* **Word and element locating data**
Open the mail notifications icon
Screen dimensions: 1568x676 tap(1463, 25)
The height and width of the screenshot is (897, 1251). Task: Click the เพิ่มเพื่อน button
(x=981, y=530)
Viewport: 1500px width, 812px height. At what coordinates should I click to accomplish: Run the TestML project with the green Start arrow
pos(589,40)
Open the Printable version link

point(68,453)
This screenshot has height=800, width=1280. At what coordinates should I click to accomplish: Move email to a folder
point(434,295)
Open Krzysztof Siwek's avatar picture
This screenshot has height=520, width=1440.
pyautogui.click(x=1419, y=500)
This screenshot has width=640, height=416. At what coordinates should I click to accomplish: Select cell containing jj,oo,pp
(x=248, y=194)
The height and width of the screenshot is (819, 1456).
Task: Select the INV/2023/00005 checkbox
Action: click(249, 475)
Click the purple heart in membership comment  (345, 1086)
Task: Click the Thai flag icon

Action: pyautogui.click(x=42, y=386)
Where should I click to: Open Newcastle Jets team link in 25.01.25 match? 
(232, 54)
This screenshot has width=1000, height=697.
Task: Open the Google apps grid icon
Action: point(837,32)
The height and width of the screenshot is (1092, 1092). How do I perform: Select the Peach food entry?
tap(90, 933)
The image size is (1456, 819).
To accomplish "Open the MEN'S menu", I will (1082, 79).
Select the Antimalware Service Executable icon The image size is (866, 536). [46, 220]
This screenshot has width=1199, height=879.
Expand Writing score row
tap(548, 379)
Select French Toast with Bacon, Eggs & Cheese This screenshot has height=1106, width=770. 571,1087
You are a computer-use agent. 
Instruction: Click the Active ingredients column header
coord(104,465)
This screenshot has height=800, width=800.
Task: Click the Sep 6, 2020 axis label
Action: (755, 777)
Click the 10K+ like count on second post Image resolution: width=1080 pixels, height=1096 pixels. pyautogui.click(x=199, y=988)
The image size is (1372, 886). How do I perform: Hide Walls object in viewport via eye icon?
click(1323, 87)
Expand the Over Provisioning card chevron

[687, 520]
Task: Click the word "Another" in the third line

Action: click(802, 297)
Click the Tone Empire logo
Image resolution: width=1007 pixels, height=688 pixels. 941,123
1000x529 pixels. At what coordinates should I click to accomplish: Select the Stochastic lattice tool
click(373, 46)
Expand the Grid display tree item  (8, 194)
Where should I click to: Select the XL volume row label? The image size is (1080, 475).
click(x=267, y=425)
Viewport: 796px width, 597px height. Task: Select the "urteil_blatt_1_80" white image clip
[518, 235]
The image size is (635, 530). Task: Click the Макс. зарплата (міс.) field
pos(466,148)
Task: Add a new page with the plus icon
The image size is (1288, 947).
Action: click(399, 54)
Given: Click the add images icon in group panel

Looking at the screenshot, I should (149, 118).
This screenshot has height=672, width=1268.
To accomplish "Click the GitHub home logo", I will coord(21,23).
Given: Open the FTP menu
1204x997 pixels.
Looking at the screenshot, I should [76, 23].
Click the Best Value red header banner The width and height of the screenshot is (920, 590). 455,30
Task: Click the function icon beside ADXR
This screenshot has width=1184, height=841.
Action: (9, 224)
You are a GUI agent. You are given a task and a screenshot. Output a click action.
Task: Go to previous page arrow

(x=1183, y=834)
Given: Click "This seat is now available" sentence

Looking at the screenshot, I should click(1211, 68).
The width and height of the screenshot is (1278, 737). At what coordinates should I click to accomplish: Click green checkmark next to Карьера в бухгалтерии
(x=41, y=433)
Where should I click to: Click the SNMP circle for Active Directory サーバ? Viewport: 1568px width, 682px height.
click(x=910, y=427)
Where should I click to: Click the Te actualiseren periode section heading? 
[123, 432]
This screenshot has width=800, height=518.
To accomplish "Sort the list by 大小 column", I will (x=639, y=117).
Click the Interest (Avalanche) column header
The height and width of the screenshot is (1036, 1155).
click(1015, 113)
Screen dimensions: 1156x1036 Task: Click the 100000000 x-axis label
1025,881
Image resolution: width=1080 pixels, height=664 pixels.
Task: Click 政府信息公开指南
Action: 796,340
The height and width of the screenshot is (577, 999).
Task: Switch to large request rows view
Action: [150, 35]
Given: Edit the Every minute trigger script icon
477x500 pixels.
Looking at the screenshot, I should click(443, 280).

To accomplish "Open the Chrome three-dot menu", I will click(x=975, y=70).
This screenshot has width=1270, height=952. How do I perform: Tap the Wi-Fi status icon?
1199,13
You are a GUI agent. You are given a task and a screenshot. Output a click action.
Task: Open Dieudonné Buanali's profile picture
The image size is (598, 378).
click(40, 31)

* **Set problem**
Copy the lines from the one containing "This screenshot has width=640, height=416." through the one containing "Action: pyautogui.click(x=42, y=386)" exactly as they appear.

* **Task output**
This screenshot has width=640, height=416. At what coordinates should I click to accomplish: Select cell containing jj,oo,pp
(x=248, y=194)
The height and width of the screenshot is (819, 1456).
Task: Select the INV/2023/00005 checkbox
Action: click(249, 475)
Click the purple heart in membership comment  (345, 1086)
Task: Click the Thai flag icon

Action: pyautogui.click(x=42, y=386)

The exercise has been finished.